REPUBLIKA.CO.ID, NEW YORK -- Calon Presiden dari Partai Republik Donald Trump mendesak Rusia untuk segera menemukan email Hillary Clinton yang hilang selama ia menjadi menteri dalam negeri. Hal itu mendapat kecaman dari rival Demokrat.
"Rusia, jika Anda mendengarkan, saya harap Anda dapat menemukan 30 ribu email yang hilang. Saya pikir Anda mungkin akan dihargai mati-matian oleh pers kami!" katanya seperti dilansir Aljazirah Kamis (28/7).
Pernyataan Trump tersebut merujuk pada server email pribadi Clinton yang dihapus karena katanya merupakan email pribadi. FBI menolak mengadili Clinton atas praktik email tersebut, tapi direkturnya mengatakan ia telah sangat ceroboh terkait hal rahasia.
Kampanye Clinton menanggapi dengan cepat pernyataan Trump. Mereka mengatakan untuk pertama kalinya calon presiden secara aktif mendorong kekuatan asing melakukan spionase pada lawan politiknya.

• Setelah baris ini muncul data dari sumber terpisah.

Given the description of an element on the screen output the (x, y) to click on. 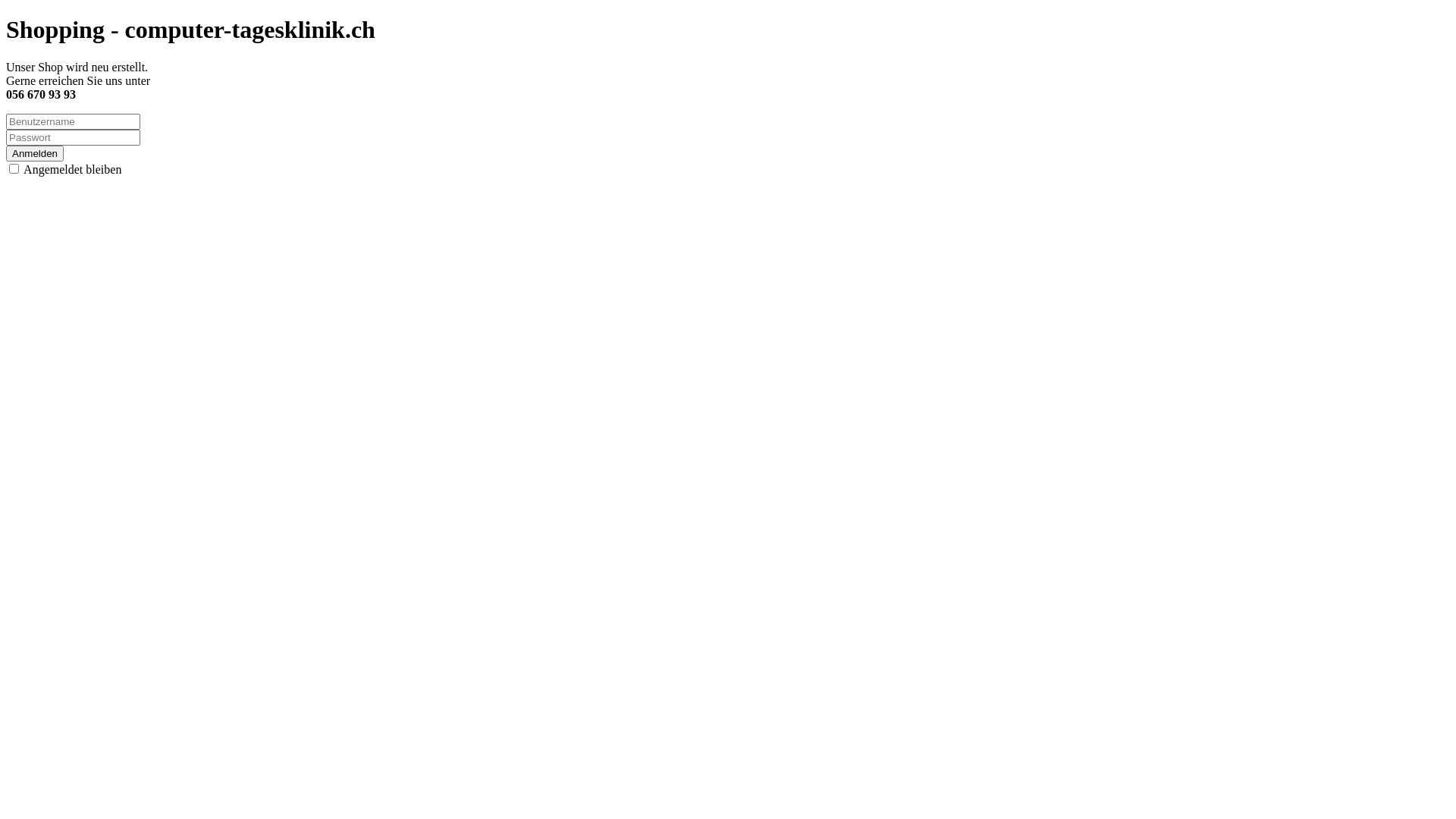
Anmelden Element type: text (34, 153)
Given the description of an element on the screen output the (x, y) to click on. 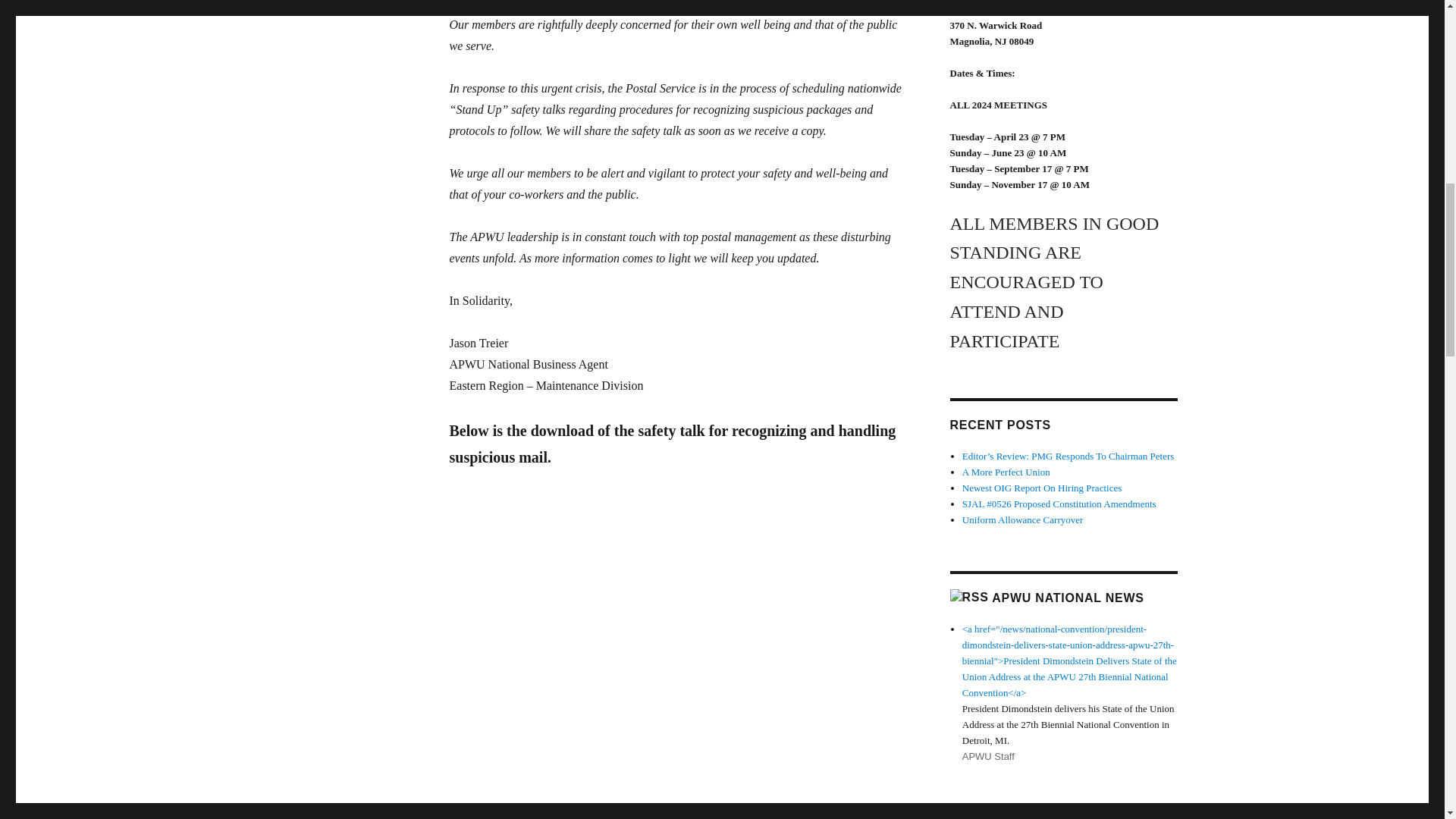
A More Perfect Union (1005, 471)
APWU NATIONAL NEWS (1066, 597)
Uniform Allowance Carryover (1022, 519)
Newest OIG Report On Hiring Practices (1041, 487)
Given the description of an element on the screen output the (x, y) to click on. 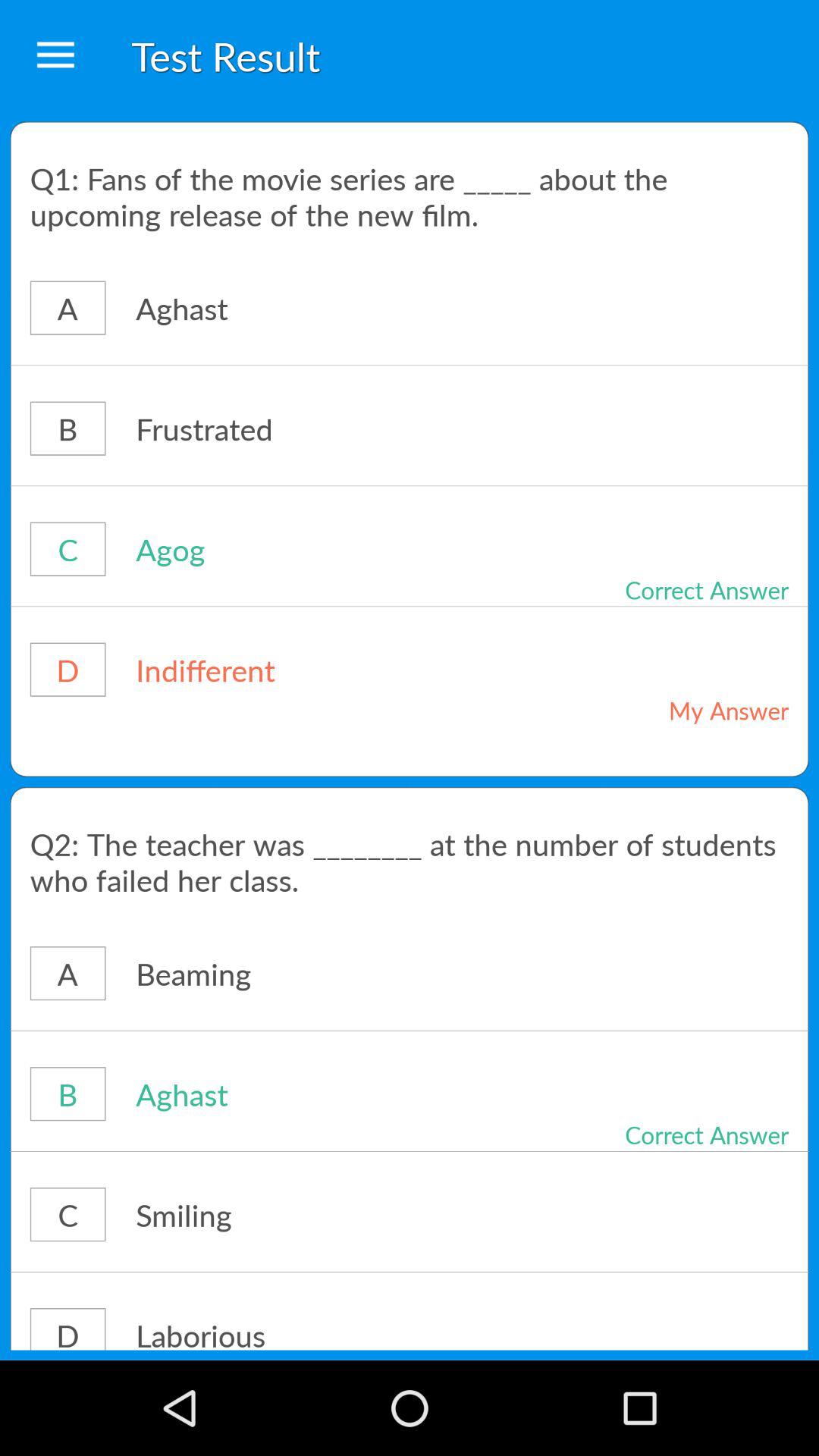
flip to the my answer icon (674, 709)
Given the description of an element on the screen output the (x, y) to click on. 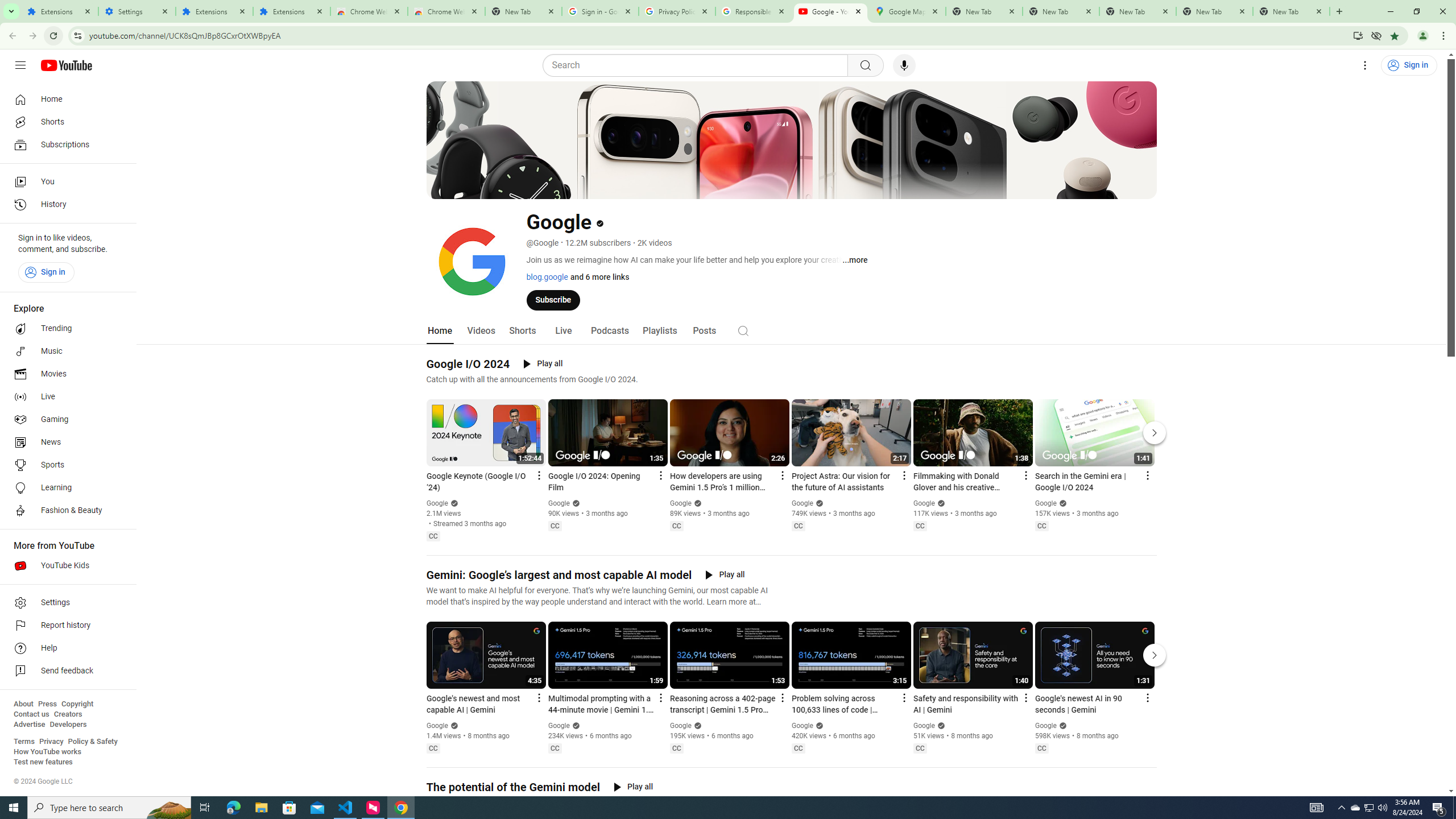
Google I/O 2024 (467, 363)
Music (64, 350)
Playlists (659, 330)
New Tab (523, 11)
Given the description of an element on the screen output the (x, y) to click on. 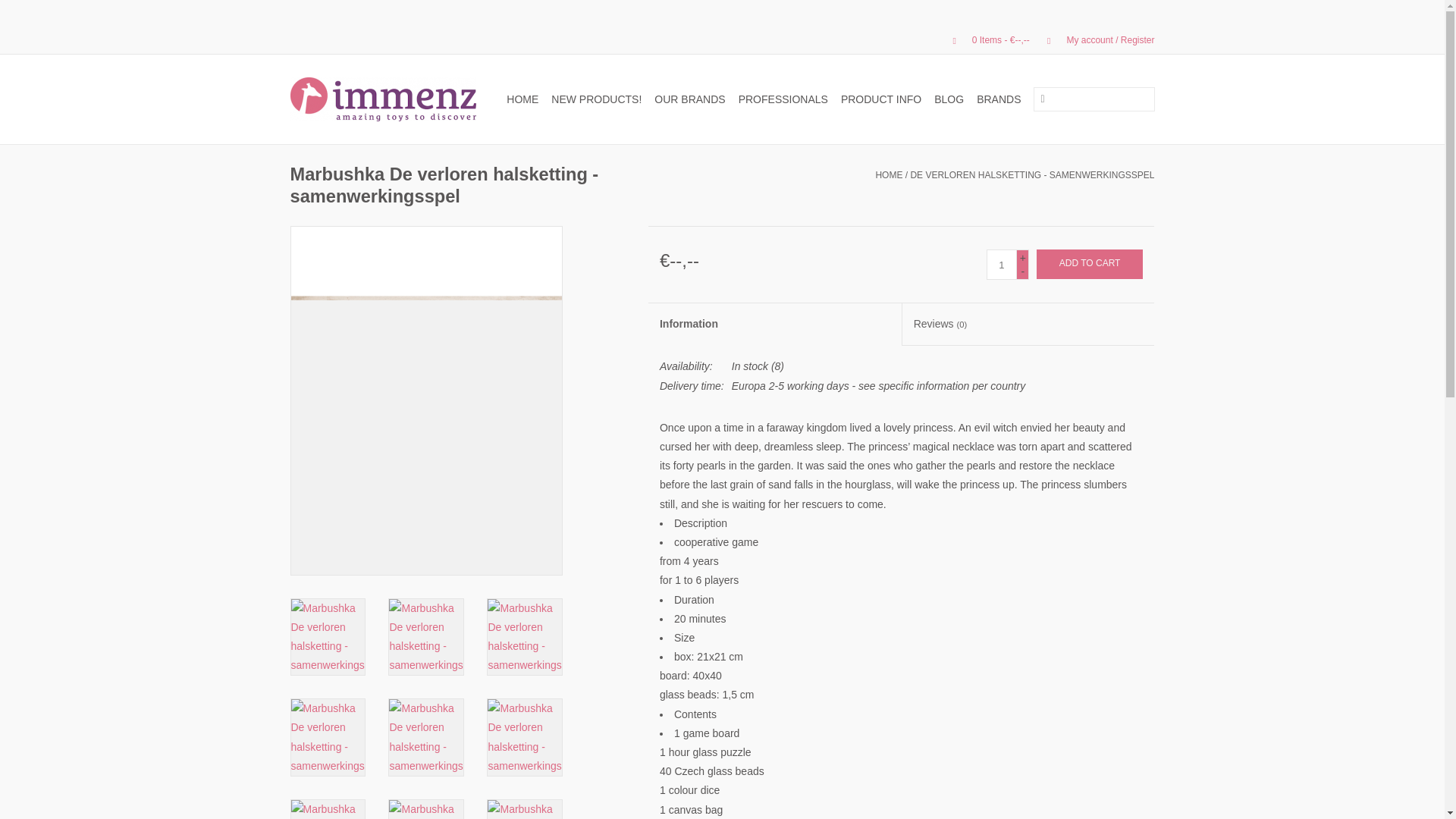
1 (1001, 264)
OUR BRANDS (689, 98)
nl (295, 39)
NEW PRODUCTS! (596, 98)
Nederlands (295, 39)
NEW products! (596, 98)
English (314, 39)
My account (1093, 40)
Cart (984, 40)
en (314, 39)
Given the description of an element on the screen output the (x, y) to click on. 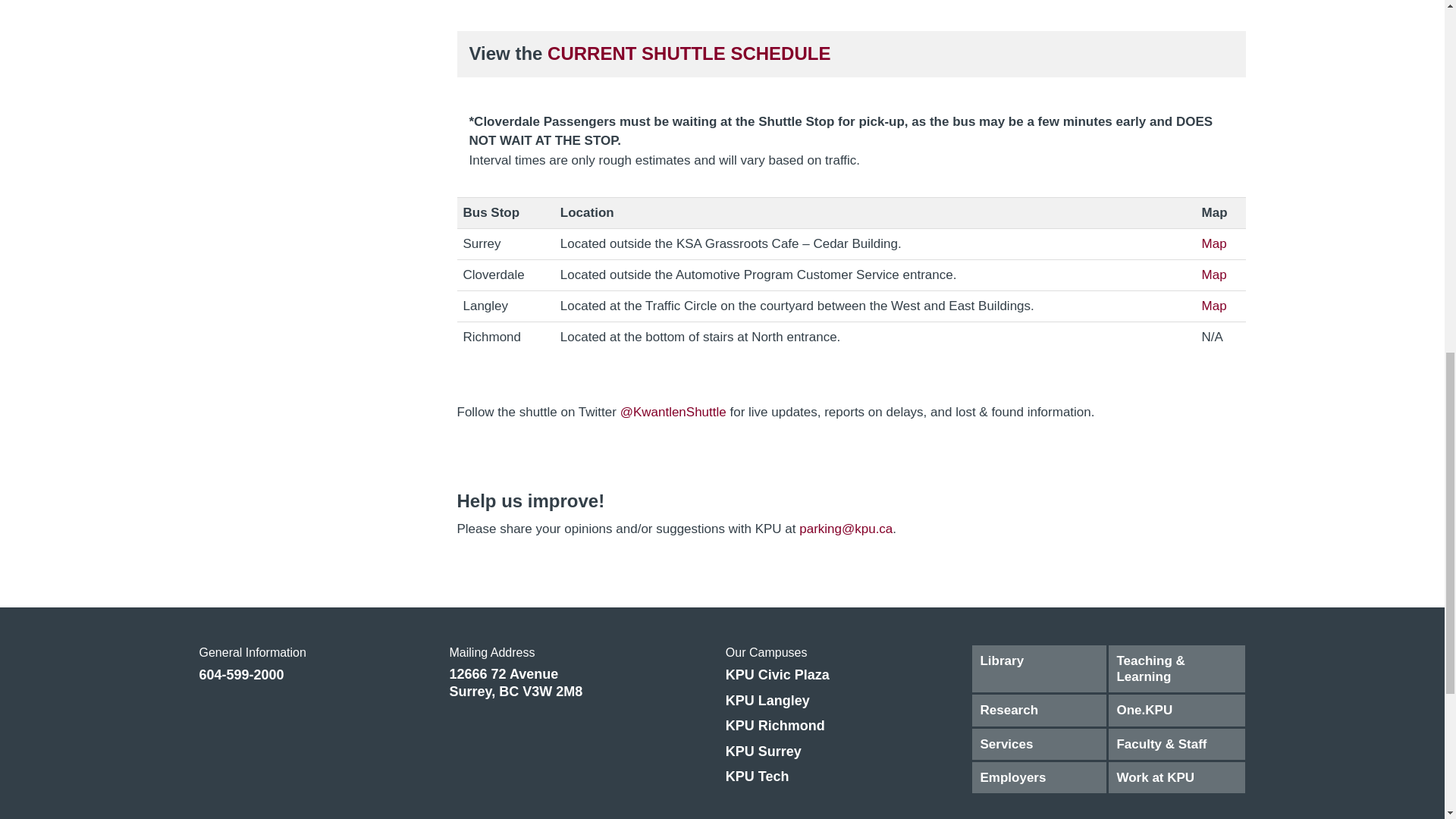
Cloverdale Shuttle Location (1214, 274)
CURRENT SHUTTLE SCHEDULE (688, 53)
Langley Shuttle Location (1214, 305)
Surrey Shuttle Location (1214, 243)
Map (1214, 274)
Map (1214, 243)
Map (1214, 305)
Given the description of an element on the screen output the (x, y) to click on. 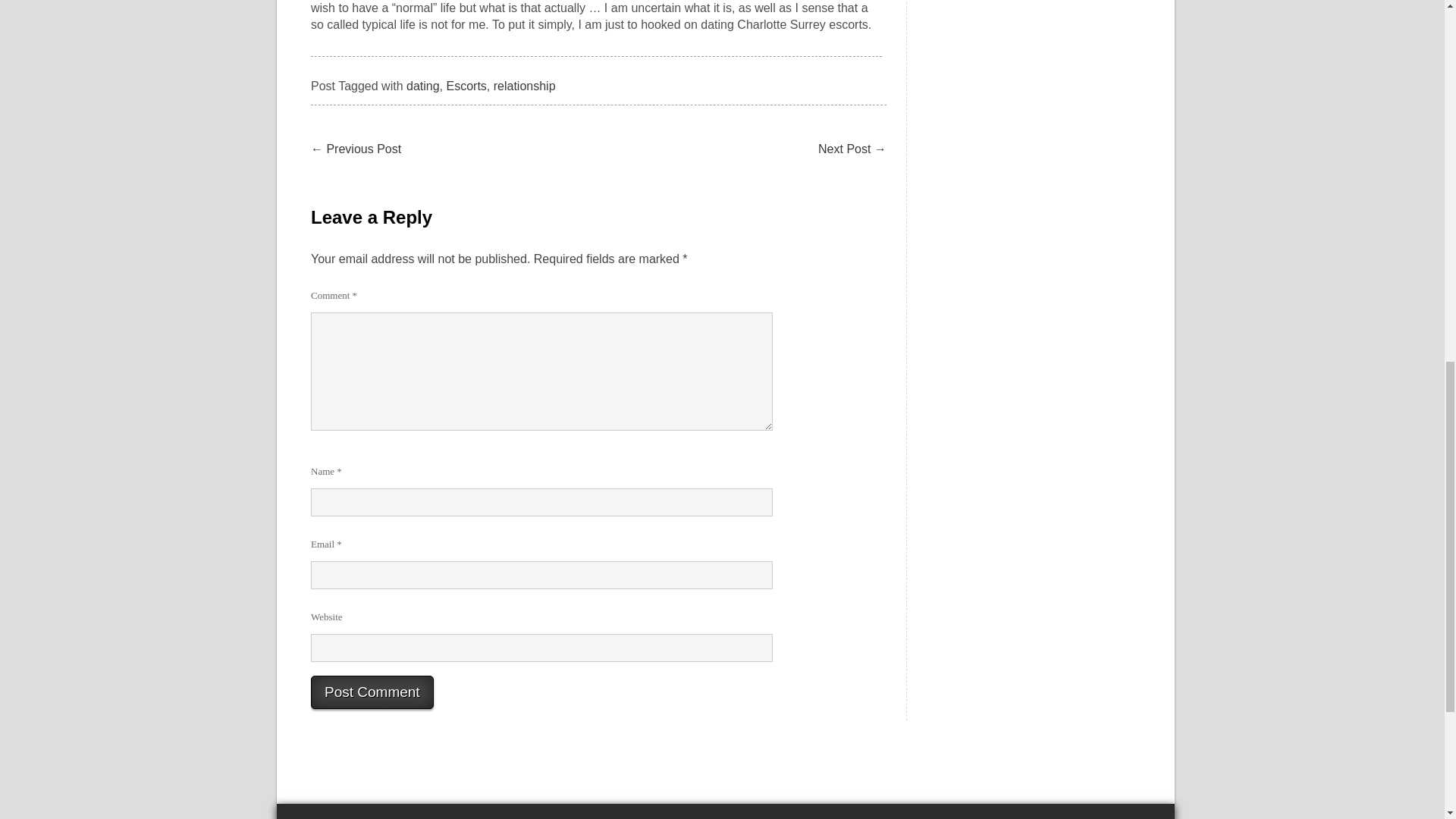
Escorts (465, 85)
dating (422, 85)
Post Comment (372, 692)
relationship (524, 85)
Post Comment (372, 692)
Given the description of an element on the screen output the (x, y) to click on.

"Ini telah berubah dari masalah rasa ingin tahun dan soal politik menjadi isu keamanan nasional," kata tim kampanye Clinton dalam sebuah pernyataan.
Tapi tak lama setelah komentar Trump, pasangannya Mike Pence, justru mengambil sikap berbeda. Ia memperingatkan, konsekuensi serius jika Rusia campur tangan dalam pemilu Amerika Serikat.
"Jika itu adalah Rusia dan mereka ikut campur dalam pemilihan kita, saya dapat meyakinkan Anda kedua belah pihak dan pemerintah Amerika Serikat akan memastikan ada konsekuensi serius," kata Pence dalam sebuah pernyataan. Sementara Rusia telah menepis saran untuk terlibat.